## [THE PROBLEM]
Render into Spanish this sentence from the passage on Earth's seasons: "You don't get snow storms in summer, nor East Coast hurricanes in February."

*** SOURCE PASSAGE Section Begins ***

Our planet has its seasons, just like the year. Day and night ebb and flow, warming and cooling land and ocean in turn. Like a living organism, summer brings back green plants to the Earth's surface, the oceans also bloom, and the polar ice caps retreat. Seen by some of the amazingly sensitive satellites launched by NASA and NOAA in the past few decades, and brought to life by ingenious computer programs, you can experience our planet's seasonal dance as never before.
Weather also has its seasons, times of year when--other conditions being equal--you can expect certain kinds of weather with greater certainty than at other times. You don't get snow storms in summer, nor East Coast hurricanes in February. But you can experience tornadoes at any time of year, any place in the nation. We're beginning to understand that climate also has its seasons: El Niño years are followed by La Niña conditions, in a great inter-decadal dance, spanning the vast Pacific and bringing dramatically different conditions to Australia, Indonesia, and the Islands, as well as to North and South America. ENSO (The El Niño-Southern Oscillation) also has a direct effect on Atlantic hurricanes: a strong El Niño, weaker hurricanes. La Niña, in turn, allows stronger hurricanes to form and develop.
This section of the website features information from satellites, as well as patterns discovered by researchers patiently crunching statistics to see what regularities can be found in the natural world. You'll discover why though there is no true tornado season, the May 3, 1999 Oklahoma City tornadoes struck just one day off the most likely day for tornadoes in that city in the whole year! And you'll be able to check out when what kind of weather is most likely to rule the skies in your region.

*** SOURCE PASSAGE Section Ends ***
*** DATA SUPPLIED Section Begins ***

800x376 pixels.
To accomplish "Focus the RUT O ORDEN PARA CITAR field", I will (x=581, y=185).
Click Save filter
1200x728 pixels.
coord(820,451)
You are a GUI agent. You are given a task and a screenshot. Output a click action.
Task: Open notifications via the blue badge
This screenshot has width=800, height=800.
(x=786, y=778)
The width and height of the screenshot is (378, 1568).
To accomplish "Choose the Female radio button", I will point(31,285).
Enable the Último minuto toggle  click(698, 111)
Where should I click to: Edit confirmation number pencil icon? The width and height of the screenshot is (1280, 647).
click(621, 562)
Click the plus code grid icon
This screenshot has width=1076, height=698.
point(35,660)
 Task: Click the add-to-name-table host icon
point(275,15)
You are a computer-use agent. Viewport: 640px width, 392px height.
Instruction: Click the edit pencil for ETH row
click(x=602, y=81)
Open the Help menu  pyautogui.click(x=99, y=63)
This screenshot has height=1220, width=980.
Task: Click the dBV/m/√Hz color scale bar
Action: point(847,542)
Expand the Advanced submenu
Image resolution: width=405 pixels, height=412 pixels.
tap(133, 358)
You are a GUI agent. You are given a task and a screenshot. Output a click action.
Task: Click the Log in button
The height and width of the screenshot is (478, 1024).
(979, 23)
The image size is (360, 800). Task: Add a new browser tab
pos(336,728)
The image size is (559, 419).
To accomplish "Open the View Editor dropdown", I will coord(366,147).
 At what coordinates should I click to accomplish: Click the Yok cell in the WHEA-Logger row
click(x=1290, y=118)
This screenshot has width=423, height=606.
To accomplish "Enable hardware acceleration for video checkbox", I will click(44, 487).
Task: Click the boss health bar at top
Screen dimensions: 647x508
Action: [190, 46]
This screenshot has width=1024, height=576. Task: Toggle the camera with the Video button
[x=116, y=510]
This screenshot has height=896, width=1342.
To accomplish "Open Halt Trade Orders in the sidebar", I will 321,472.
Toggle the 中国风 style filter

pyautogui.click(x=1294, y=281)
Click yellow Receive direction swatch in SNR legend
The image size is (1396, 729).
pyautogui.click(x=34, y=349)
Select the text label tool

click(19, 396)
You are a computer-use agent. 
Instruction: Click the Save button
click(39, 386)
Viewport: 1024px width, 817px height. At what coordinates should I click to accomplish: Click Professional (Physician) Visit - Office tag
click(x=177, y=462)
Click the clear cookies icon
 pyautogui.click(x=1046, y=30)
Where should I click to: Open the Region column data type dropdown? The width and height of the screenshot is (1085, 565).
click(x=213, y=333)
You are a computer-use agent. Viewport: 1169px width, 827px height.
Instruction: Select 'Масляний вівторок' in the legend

*** DATA SUPPLIED Section Ends ***

## [YOUR SOLUTION]
No hay tormentas de nieve en verano, ni huracanes en la Costa Este en febrero.